Strengthening anoxic glycogen consumption in SNEDPR-CW as a strategy to control PAO-GAO competition under carbon limited condition

Achieving simultaneous nitrification and endogenous denitrifying phosphorus removal in anaerobic/intermittently-aerated moving bed biofilm reactor for low carbon-to-nitrogen ratio wastewater treatment

In this study, an anaerobic/intermittently-aerated moving bed biofilm reactor (AnIA-MBBR) was proposed to realize simultaneous nitrification and endogenous denitrifying phosphorus removal (SNEDPR) in treating low carbon-to-nitrogen (C/N) ratio wastewater. The effect of different intermittent aeration modes (short and long aeration) on nutrients' removal was investigated. With the C/N ratio around 3, the removal efficiencies of total nitrogen and phosphorus were 90% and 74%, 88% and 59%, respectively, for short aeration and long aeration. The different aeration time also altered the nutrients' degradation pathway, biofilm characteristics, microbial community, and functional metabolic pathways.
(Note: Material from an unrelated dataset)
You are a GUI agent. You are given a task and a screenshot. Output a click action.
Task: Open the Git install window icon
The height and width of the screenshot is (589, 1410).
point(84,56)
The results confirmed the occurrence of aerobic denitrifiers, anoxic denitrifiers, phosphorus accumulating organisms, glycogen accumulating organisms in AnIA-MBBR systems and their synergistic performance induced the SNEDPR. These results indicated that the application of AnIA in MBBR systems was an effective strategy to achieve SNEDPR, providing better simultaneous removal performance of nitrogen and phosphorus from low C/N ratio wastewater.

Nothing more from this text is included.